_EXERCISE TASK_: Copy out the material verbatim, everything from the line containing "Click the 账单信息" down to the line containing "Action: point(384,121)", both included.

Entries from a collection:
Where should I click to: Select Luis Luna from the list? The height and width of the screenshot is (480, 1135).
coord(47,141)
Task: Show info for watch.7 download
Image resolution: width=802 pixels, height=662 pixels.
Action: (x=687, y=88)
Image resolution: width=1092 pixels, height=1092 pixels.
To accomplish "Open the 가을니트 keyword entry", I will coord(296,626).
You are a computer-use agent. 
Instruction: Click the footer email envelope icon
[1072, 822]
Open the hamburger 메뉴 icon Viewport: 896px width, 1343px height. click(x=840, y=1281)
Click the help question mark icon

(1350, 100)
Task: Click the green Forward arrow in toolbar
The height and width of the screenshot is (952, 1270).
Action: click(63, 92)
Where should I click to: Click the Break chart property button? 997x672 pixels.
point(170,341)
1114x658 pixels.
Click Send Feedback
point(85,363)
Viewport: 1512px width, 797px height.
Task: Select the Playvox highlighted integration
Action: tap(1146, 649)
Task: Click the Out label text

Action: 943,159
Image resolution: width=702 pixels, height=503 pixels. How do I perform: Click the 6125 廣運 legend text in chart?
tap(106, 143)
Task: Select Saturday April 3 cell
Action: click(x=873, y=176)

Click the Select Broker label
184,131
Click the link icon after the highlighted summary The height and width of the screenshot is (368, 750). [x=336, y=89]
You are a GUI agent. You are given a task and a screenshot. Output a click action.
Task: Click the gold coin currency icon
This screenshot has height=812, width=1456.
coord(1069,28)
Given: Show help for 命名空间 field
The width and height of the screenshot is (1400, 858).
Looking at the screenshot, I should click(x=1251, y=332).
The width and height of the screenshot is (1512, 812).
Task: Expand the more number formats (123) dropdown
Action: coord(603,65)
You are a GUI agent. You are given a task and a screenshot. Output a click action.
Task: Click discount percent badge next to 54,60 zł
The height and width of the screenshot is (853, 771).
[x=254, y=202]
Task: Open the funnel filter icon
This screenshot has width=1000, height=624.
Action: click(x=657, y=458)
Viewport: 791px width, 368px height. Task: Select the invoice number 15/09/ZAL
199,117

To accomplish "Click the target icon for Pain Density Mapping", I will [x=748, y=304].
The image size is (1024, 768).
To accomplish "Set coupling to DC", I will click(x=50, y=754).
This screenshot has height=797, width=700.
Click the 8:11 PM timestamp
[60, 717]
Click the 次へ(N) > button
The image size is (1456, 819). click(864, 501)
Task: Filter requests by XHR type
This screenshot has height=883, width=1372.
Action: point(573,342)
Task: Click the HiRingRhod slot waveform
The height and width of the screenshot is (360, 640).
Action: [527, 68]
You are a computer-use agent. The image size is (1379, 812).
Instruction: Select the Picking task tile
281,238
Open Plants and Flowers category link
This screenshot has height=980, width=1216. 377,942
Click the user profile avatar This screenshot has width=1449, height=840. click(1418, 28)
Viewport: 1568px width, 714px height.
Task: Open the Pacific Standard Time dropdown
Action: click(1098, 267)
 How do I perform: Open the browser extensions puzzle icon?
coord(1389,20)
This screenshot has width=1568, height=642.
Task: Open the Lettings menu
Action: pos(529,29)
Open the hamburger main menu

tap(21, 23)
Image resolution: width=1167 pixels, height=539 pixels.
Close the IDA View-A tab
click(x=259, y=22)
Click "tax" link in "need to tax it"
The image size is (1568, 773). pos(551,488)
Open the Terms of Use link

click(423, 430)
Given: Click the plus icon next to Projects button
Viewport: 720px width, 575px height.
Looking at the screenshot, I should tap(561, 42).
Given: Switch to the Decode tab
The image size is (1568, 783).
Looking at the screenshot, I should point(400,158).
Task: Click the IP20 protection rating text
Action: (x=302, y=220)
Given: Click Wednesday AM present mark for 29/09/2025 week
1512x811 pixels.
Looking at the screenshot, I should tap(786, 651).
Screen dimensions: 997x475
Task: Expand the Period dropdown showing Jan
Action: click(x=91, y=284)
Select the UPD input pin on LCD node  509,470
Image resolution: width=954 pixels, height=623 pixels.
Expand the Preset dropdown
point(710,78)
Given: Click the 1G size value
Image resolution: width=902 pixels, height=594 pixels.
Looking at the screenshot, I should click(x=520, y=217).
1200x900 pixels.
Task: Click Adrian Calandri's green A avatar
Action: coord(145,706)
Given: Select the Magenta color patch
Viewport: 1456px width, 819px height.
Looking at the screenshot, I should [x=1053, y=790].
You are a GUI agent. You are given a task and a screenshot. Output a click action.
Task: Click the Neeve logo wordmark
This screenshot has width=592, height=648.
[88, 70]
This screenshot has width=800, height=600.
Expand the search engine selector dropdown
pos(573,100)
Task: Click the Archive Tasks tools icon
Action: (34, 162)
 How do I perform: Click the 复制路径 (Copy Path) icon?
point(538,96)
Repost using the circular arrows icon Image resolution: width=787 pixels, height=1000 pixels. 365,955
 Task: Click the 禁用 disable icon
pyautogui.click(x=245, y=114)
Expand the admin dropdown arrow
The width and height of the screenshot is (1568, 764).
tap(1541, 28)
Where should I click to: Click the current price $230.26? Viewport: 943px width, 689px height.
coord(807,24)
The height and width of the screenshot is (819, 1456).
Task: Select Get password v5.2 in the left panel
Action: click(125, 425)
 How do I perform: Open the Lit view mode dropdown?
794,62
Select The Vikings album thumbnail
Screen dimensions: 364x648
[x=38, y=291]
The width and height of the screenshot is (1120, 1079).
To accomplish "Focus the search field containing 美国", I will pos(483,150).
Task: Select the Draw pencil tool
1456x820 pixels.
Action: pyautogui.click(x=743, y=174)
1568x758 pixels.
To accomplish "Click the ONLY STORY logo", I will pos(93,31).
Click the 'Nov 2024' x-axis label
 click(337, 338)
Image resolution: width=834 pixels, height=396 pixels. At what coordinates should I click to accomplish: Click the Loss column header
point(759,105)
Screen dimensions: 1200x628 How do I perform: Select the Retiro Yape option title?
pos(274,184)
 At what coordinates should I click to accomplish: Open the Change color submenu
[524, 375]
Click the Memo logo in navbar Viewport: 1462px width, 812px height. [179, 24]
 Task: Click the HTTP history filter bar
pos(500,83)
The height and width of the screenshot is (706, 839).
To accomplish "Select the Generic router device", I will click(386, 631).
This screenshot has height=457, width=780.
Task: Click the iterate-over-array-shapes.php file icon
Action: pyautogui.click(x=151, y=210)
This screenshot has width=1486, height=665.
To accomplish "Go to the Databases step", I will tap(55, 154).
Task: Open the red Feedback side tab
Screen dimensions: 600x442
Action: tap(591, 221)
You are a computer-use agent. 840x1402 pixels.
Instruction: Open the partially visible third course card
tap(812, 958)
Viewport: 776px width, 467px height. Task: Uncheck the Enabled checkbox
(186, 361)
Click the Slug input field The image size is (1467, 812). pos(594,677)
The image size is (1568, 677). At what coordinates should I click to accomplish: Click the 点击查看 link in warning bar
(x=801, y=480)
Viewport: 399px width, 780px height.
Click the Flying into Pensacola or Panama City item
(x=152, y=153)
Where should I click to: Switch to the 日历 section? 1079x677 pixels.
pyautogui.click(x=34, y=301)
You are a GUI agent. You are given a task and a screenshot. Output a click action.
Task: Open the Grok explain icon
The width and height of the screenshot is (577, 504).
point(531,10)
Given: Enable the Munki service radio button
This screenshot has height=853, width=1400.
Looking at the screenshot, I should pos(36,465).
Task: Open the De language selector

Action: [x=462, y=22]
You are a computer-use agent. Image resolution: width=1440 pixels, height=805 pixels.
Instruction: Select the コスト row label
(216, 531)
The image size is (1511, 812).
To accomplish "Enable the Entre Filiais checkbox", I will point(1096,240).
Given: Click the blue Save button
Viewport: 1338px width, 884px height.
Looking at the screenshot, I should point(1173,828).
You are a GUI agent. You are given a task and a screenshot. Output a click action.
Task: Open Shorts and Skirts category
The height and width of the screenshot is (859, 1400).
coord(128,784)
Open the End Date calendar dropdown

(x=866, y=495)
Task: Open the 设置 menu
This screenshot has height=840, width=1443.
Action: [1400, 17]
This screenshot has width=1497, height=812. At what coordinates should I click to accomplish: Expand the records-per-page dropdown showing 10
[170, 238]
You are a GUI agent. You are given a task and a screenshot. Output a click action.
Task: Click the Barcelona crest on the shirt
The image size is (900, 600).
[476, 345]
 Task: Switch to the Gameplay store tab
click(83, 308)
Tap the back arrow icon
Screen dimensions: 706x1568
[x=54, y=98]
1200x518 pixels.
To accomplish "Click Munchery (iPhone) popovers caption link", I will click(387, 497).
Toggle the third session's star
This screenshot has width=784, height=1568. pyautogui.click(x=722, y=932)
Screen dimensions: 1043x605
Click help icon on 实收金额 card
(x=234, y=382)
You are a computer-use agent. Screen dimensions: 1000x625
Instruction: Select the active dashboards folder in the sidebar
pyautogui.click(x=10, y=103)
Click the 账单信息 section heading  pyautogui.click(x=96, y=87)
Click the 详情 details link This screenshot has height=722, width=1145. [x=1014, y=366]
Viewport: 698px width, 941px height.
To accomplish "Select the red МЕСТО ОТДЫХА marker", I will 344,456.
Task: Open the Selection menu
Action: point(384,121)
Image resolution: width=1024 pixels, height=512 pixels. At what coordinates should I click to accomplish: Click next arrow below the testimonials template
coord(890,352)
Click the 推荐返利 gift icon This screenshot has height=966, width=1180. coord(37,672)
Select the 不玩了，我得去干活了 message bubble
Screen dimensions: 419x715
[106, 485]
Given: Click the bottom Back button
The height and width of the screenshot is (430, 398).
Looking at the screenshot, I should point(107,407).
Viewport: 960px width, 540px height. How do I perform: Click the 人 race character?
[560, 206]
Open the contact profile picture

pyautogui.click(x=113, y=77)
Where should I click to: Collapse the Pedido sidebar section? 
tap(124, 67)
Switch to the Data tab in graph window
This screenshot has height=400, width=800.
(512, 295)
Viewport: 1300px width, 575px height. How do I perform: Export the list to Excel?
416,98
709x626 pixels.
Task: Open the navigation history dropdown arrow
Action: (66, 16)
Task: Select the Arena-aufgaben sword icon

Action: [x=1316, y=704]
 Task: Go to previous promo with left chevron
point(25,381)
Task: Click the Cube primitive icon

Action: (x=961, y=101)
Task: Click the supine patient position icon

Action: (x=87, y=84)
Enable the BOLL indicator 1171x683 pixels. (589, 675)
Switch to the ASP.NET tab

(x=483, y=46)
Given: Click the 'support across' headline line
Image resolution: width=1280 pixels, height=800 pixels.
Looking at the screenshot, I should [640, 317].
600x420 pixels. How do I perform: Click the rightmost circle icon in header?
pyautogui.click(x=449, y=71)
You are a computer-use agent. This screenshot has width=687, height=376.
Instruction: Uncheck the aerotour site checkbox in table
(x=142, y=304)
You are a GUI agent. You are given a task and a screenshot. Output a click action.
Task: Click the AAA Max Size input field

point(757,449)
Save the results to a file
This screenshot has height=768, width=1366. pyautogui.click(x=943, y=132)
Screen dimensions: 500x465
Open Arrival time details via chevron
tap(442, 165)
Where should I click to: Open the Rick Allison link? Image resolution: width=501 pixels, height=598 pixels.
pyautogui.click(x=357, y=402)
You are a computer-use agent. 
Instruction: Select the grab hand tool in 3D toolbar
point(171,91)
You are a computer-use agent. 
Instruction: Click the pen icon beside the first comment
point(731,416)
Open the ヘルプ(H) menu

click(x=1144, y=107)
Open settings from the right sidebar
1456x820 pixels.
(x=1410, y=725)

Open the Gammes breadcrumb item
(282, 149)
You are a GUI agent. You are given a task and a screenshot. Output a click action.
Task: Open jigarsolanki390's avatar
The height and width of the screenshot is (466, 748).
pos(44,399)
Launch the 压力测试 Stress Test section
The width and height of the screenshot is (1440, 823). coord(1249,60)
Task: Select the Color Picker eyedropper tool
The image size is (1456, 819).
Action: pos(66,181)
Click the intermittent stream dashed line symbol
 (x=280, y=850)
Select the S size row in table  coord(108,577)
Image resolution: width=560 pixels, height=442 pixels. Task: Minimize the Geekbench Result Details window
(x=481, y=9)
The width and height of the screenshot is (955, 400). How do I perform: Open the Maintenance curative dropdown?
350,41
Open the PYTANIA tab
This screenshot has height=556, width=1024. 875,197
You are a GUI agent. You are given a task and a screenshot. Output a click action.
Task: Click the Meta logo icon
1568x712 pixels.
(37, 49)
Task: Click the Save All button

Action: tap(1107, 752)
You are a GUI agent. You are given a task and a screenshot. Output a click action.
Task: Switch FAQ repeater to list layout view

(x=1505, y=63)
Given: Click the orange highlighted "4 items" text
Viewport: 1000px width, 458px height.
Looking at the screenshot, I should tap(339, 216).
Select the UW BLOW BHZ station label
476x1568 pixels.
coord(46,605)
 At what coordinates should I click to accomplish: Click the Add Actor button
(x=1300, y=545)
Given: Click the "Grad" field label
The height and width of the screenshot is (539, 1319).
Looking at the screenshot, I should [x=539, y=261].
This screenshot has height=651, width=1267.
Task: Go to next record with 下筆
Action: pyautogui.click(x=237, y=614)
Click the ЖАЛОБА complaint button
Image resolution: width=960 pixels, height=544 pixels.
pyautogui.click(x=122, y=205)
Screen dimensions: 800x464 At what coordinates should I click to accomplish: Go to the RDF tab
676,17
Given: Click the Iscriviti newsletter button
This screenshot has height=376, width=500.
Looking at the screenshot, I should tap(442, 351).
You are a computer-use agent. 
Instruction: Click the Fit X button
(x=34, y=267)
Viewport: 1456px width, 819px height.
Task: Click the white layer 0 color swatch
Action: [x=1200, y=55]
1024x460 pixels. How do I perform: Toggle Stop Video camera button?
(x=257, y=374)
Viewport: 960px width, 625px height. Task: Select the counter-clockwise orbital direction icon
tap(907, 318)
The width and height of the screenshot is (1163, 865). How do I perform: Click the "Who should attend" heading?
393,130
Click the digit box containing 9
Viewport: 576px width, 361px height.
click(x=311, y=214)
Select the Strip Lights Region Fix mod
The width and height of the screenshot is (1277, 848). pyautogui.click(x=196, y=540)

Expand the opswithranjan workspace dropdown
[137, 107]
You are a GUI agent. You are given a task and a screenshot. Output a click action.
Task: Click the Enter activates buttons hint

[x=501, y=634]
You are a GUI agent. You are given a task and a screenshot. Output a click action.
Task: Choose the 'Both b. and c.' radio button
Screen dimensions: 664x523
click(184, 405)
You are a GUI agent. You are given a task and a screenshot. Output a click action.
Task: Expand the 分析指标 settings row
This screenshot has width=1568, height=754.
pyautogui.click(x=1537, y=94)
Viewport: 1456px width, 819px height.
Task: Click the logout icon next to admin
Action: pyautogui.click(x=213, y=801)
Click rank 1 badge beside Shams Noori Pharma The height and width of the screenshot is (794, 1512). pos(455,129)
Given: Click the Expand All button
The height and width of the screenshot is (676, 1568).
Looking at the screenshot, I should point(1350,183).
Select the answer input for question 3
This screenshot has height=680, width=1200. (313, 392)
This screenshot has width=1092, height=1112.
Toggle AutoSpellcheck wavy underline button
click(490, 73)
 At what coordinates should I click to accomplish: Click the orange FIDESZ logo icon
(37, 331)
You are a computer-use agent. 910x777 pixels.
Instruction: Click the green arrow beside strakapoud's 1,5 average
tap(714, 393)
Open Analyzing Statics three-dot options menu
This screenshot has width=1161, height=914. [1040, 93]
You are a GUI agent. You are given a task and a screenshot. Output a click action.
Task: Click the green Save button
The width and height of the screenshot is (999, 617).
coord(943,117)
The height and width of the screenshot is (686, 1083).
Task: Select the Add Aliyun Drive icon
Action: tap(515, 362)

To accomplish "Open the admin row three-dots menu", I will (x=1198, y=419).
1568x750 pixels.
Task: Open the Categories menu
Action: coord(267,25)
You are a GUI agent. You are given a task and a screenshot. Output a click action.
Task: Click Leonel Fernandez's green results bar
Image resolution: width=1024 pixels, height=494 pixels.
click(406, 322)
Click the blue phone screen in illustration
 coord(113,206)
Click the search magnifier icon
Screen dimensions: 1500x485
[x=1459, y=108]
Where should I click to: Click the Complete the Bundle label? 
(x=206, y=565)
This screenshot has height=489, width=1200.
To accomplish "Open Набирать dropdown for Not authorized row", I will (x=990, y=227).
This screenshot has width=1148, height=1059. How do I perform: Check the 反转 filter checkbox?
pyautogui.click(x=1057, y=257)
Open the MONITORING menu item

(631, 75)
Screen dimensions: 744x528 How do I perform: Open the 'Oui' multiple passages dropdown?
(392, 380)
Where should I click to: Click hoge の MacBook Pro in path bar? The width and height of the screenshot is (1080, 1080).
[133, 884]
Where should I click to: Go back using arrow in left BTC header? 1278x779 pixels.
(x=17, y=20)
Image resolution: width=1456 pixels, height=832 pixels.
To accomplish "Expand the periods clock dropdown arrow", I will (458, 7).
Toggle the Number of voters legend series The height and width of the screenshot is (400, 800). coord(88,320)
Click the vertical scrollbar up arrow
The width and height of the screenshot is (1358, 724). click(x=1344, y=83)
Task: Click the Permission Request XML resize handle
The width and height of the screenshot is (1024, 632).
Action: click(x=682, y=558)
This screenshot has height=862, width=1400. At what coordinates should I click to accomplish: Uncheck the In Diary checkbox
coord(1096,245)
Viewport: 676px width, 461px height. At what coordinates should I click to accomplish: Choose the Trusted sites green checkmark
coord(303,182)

_OUTPUT OF THE TASK_:
Click the 账单信息 section heading  pyautogui.click(x=96, y=87)
Click the 详情 details link This screenshot has height=722, width=1145. [x=1014, y=366]
Viewport: 698px width, 941px height.
To accomplish "Select the red МЕСТО ОТДЫХА marker", I will 344,456.
Task: Open the Selection menu
Action: point(384,121)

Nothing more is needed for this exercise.